Evergreen State College in Olympia has recently been embroiled in racial tensions.
The school closed and evacuated its students and staff Thursday after a "call-in threat"
to the Thurston County Communications Center on Thursday morning.
"Yes, I am on my way to Evergreen [College] now with a .44 Magnum," a man told a dispatcher officer, according to CNN affiliate KIRO.
"I am going to execute as many people on that campus as I can get a hold of," the man said. "You have that, what's going on here, you communist scumbag?"
The Washington State Patrol, the Thurston County Sheriff's Office, and the Olympia Police Department responded.
"They determined that no one was actively posing a threat," the school said. The college contacted the FBI. The school stayed closed on Friday as law enforcement continued its investigation.
Over the weekend, the school said it received "new external threat information" and decided to cancel its classes Monday.
Specifics about that threat have not yet surfaced.
"Even though we had planned to be back in class on Monday, it's important to give law enforcement an opportunity to evaluate their new information," said Sandra Kaiser, Evergreen's vice president for college relations.
Law enforcement is on duty at Evergreen at all time and "Evergreen staff will be present to provide campus services to resident students and ensure their safety."
The school said it soon will determine when to fully reopen campus.
The tensions at Evergreen this spring received national publicity over a professor's objection to an event on campus. It's one of several controversies sparked by events on college and university campuses
that have made headlines in recent months.

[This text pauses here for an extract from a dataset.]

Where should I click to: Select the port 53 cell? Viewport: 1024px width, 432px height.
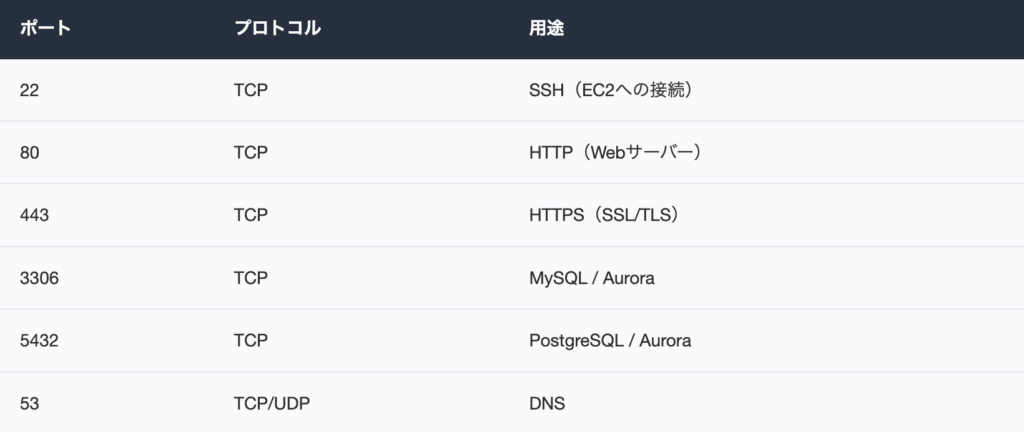pyautogui.click(x=29, y=403)
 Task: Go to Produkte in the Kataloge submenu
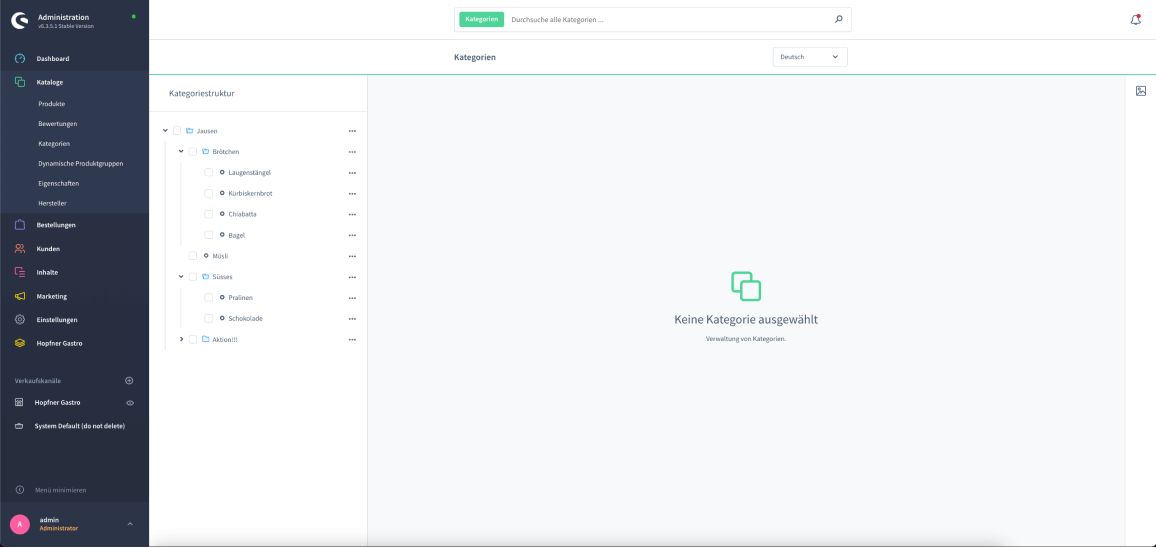tap(52, 104)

For years, there has been The Day of Absence at Evergreen. That's when minority students voluntarily leave campus to discuss issues involving race.
This year, the event's sponsors decided that white students, staff and faculty, instead "will be invited to leave the campus for the day's activities."
Bret Weinstein, a biology professor at Evergreen, protested the move, saying in an e-mail to staff and faculty that "one's right to speak -- or to be -- must never be based on skin color." Weinstein wrote a column
in The Wall Street Journal about the controversy.
Some students demanded that Weinstein be fired and angrily confronted him.
CNN affiliate KIRO said there were "protests in mid-May in response to campus police questioning black students, according to a report in the Cooper Point Journal, the college's student newspaper." The affiliate said students said they were protesting institutional racism.